When it comes to building safe sportsmen, he’s usually working from the ground up. Most students are youngsters, who can get an Idaho hunting license after they’re 12 years old, but not until they’ve taken the course offered by the Idaho Department of Fish and Game. Hogamier has been with the program since its inception in 1979, having been talked into it by conservation officers Dwain Lowry and Doyle Reynolds.
“It’s guys like Nick who make our job so much easier,” Reynolds said Monday.
Hogameier is supervisor of facilities for the Wallace School District. He’s one of 126 hunter education instructors in the Panhandle. He was nominated by program coordinator Pete Gardner for a regional award, then chosen from among seven instructors statewide for the 1999 top honor. Two years ago, Richard Gerhard of Coeur d’Alene won the state award.
Planning, promoting and teaching the classes is a springtime ritual for Hogamier. He’s taught 41 hunter courses, resulting in 1,036 certified students.
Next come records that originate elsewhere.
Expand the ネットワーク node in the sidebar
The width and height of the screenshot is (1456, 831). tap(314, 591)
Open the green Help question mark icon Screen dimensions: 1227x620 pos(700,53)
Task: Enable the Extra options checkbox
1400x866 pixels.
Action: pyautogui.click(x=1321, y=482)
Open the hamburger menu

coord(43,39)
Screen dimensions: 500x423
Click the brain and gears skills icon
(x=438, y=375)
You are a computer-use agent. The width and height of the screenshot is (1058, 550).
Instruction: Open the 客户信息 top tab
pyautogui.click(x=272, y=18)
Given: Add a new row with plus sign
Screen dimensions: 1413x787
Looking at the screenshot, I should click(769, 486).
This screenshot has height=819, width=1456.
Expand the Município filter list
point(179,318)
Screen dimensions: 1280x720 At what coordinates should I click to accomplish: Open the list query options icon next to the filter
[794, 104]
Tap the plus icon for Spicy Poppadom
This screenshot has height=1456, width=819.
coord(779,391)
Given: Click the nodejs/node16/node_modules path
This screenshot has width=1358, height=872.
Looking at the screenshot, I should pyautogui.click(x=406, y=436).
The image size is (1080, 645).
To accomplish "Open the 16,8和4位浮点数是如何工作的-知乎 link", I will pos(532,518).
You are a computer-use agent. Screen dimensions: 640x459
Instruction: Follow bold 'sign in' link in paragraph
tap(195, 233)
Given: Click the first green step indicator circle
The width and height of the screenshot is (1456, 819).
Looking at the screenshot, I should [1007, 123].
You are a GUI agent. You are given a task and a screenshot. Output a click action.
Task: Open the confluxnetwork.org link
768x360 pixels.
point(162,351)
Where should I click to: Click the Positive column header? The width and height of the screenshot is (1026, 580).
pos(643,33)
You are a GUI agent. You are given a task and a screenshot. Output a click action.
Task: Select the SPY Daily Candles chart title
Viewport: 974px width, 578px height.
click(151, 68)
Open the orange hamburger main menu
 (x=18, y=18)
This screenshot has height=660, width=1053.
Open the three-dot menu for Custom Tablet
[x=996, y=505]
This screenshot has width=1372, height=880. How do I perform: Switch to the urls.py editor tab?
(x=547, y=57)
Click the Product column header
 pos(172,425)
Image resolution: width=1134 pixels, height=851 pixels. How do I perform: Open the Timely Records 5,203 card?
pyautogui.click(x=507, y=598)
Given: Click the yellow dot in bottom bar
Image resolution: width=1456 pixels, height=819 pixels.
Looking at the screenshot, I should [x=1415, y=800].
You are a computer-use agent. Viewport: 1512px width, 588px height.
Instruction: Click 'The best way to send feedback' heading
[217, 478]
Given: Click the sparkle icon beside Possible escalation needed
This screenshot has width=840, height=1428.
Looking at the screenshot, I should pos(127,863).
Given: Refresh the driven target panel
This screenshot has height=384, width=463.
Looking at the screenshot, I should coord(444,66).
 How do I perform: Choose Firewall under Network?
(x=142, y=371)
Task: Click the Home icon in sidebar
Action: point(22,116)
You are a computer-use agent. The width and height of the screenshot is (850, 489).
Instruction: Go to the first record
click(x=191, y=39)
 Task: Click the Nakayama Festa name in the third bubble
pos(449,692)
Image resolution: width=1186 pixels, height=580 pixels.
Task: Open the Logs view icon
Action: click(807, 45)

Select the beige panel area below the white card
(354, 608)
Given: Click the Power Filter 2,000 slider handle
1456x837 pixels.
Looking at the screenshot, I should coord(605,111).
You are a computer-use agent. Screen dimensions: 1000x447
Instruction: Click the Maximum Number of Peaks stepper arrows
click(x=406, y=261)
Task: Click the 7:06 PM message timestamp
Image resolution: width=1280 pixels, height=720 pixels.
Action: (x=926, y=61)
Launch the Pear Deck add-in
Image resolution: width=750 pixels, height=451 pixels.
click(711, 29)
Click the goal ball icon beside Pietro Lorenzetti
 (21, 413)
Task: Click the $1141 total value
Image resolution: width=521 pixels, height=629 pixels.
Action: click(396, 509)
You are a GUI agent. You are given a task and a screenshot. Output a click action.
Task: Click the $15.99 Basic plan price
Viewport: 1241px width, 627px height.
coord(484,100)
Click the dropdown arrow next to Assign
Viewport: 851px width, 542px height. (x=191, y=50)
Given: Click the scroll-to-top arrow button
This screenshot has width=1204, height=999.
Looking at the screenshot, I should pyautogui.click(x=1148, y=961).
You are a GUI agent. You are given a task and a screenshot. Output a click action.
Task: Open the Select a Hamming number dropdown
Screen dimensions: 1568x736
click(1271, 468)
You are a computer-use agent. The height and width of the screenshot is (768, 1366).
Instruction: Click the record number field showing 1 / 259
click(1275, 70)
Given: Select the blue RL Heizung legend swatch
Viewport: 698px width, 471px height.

That means eight evening sessions in each of three towns: Osburn, Kellogg and Mullan.
There’s also a field day during which students get target practice with .22-caliber rifles. They’re also given wooden “rifles” and are told to handle them with the respect due to real weapons. Hogamier recalled that a couple of students were escorted off the field, and out of the course, when they were caught horsing around.
“They came back the next year and took the course again,” he said.
The vast majority pass the course the first time. “They’re tickled to death to get their certificate. They love you for it,” Hogamier said. “And they’ve earned it.”
Hogamier knows firsthand that the program’s lessons have hit the mark.
“When I joined search and rescue in 1970, you always heard of people getting shot. Accidents do happen, but they’re very rare anymore,” he said.
The hunting safety course gives Hogamier a chance to teach some basic survival techniques. For example, he advises students to stay put if they get “misplaced.” That will conserve energy and increase their chances of being found.
“I tell them, `Should you get lost and I have to come get you - which I’d be glad to do - you’d better be sitting in one place.”’ Hogamier will put his free license to good use. He especially enjoys going out into the woods with his 28-year-old son.
“I hunt and fish but I’m not a fanatic,” he said. “If I don’t get anything, I still have a good time.”